ÉNONCÉ A: Recopiez le passage de l'entretien sur la propriété foncière rurale en commençant par « La propriété foncière » et en poursuivant jusqu'à « du droit rural. ».
ÉNONCÉ B:
Répondez aux questions suivantes d'après l'entretien sur la propriété foncière rurale.
(i) Qui est le président de la Fédération de la propriété privée rurale ?
(ii) De combien d'adhérents la fédération approche-t-elle actuellement ?
(iii) Dans combien de départements la fédération est-elle présente ?
ÉNONCÉ C: Poursuivez l'entretien sur la propriété foncière rurale à partir de l'endroit où il s'arrête.

EXTRAIT:
▬▬▬▬▬▬
La propriété foncière rurale se caractérise par son importante valeur économique. À court terme, de nombreuses questions entourant la transmission et les conditions d’exploitation du foncier rural vont se poser avec acuité. Le président de la Fédération de la propriété privée rurale, Bruno Keller, a accepté de nous présenter les futurs enjeux de ce monde qui est loin d’être statique. Il a aussi évoqué son souhait de renforcer ses échanges avec les notaires, spécialistes du droit rural.

Pouvez-vous présenter brièvement les missions de votre fédération ?

Bruno Keller : La Fédération de la propriété privée rurale est la seule organisation politiquement et financièrement indépendante qui défend les intérêts des propriétaires privés en France et qui promeut la propriété privée rurale sous tous ses aspects. Sur le plan politique, et c’est un point très important pour nous, nous ne sommes affiliés à aucune organisation syndicale. Sur le plan financier, nous ne bénéficions d’aucune subvention de la part de l’État et nous vivons uniquement grâce aux cotisations de nos adhérents. Leur nombre approche actuellement les dix mille. Aujourd’hui, nous sommes présents dans soixante-dix départements, c’est-à-dire que nous couvrons la quasi-totalité de la ruralité française.
▬▬▬▬▬▬
ENTRÉES:
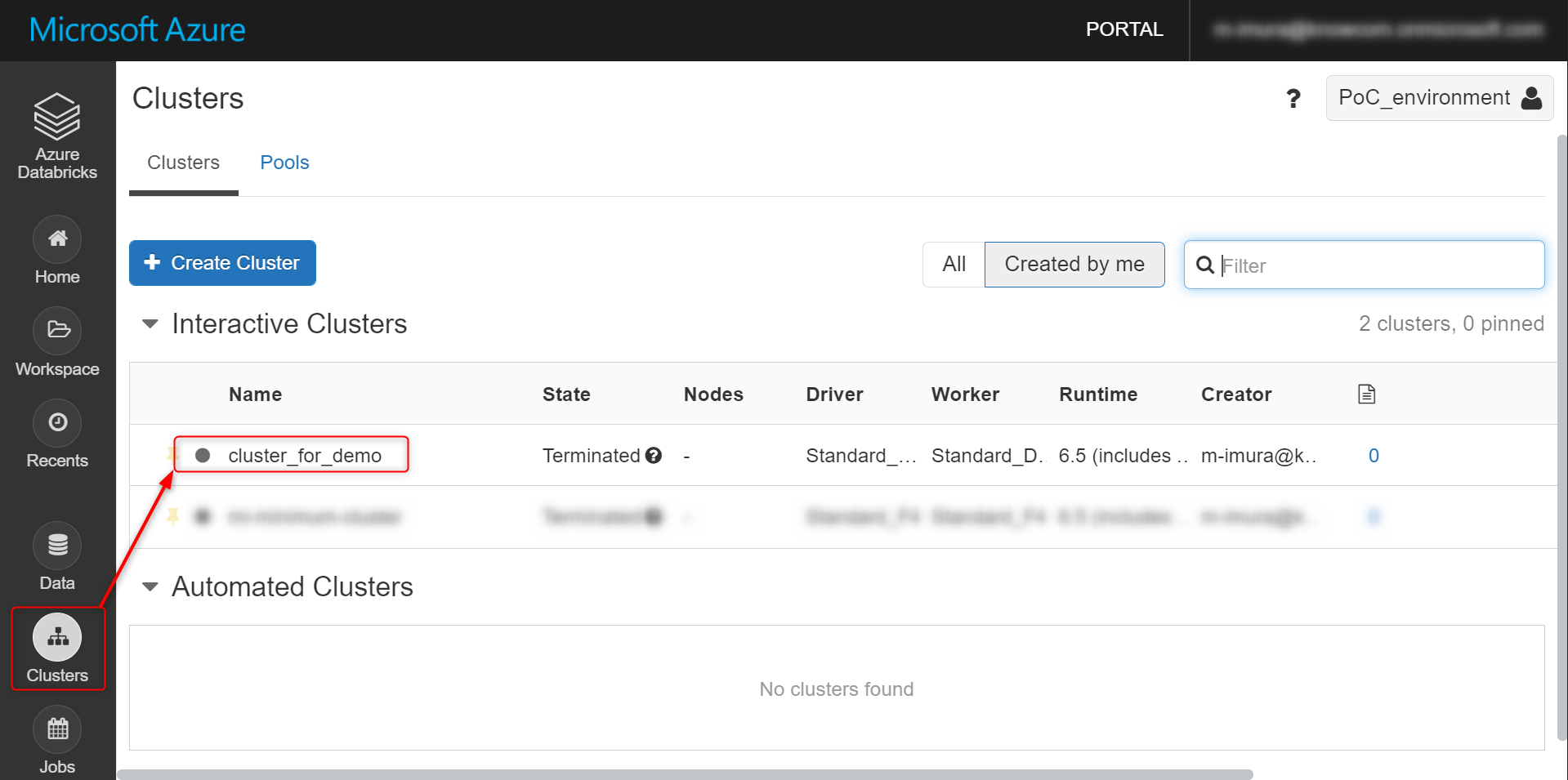Click the Create Cluster button
The width and height of the screenshot is (1568, 780).
click(x=222, y=263)
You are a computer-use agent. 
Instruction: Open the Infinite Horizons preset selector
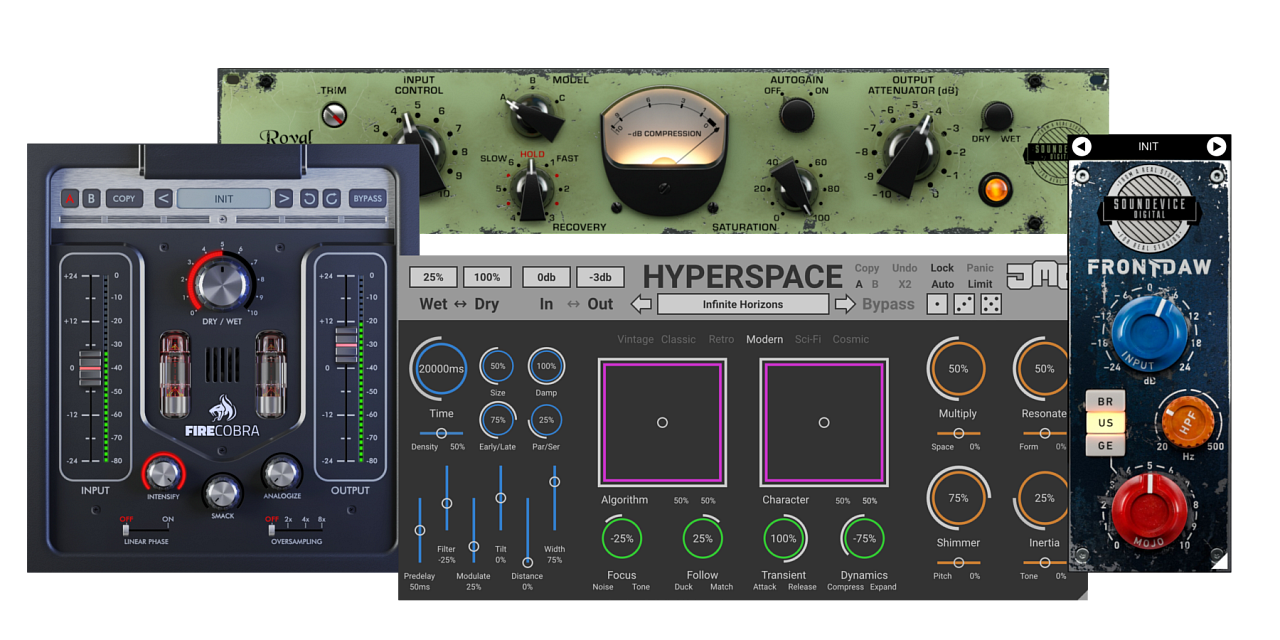click(743, 304)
▬▬▬▬▬▬
RÉSULTAT A:
La propriété foncière rurale se caractérise par son importante valeur économique. À court terme, de nombreuses questions entourant la transmission et les conditions d’exploitation du foncier rural vont se poser avec acuité. Le président de la Fédération de la propriété privée rurale, Bruno Keller, a accepté de nous présenter les futurs enjeux de ce monde qui est loin d’être statique. Il a aussi évoqué son souhait de renforcer ses échanges avec les notaires, spécialistes du droit rural.

RÉSULTAT B:
(i) Bruno Keller.
(ii) Près de dix mille adhérents.
(iii) Soixante-dix départements.

RÉSULTAT C:
Il faut avoir en tête que la propriété privée rurale représente une surface de 28 millions d’hectares.

Si vous prenez un prix moyen, qui est le prix moyen officiel de l’hectare en France de 6 000 euros, cela signifie que sa valeur économique atteint 168 milliards d’euros, ce qui la rend tout à fait comparable aux plus grandes capitalisations boursières françaises. Autrement dit, notre message est de montrer que la ruralité, la propriété privée rurale, est un acteur économique très important au service de l’économie française dans sa globalité.

Votre congrès annuel s’est tenu en mai dernier, quelles en ont été les principales conclusions ?

B. K. : Ce congrès était le premier congrès organisé par la Fédération depuis très longtemps. À cette occasion, nous avons réuni plus de cinq cents personnes à Paris, ce qui a été pour la Fédération une très belle réussite.

Nous avons organisé plusieurs tables rondes où sont intervenus notamment, avocats et notaires pour évoquer l’actualité du foncier.

Deux problématiques ont été partagées tant par les notaires que par les avocats présents. Quelles seraient les possibilités de faire évoluer le statut du fermage ? Comment éviter un désintérêt pour la détention du foncier dont la conséquence inévitable est une vente de ce foncier par les détenteurs eux-mêmes ?

Ces remarques nous interpellent directement. Elles correspondent totalement à nos axes de travail pour les mois à venir.

Le foncier rural/agricole est un actif structurant de la société française. Quelles sont vos attentes principales vis-à-vis des pouvoirs publics ?

B. K. : D’ici à huit ans, environ 150 000 agriculteurs vont partir en retraite. Ils exploitent aujourd’hui en moyenne 60 hectares chacun. Cela représente à cette brève échéance une libération de foncier agricole de plus de 10 millions d’hectares. Les conditions dans lesquelles ces changements seront réalisés demain doivent être envisagées dès à présent.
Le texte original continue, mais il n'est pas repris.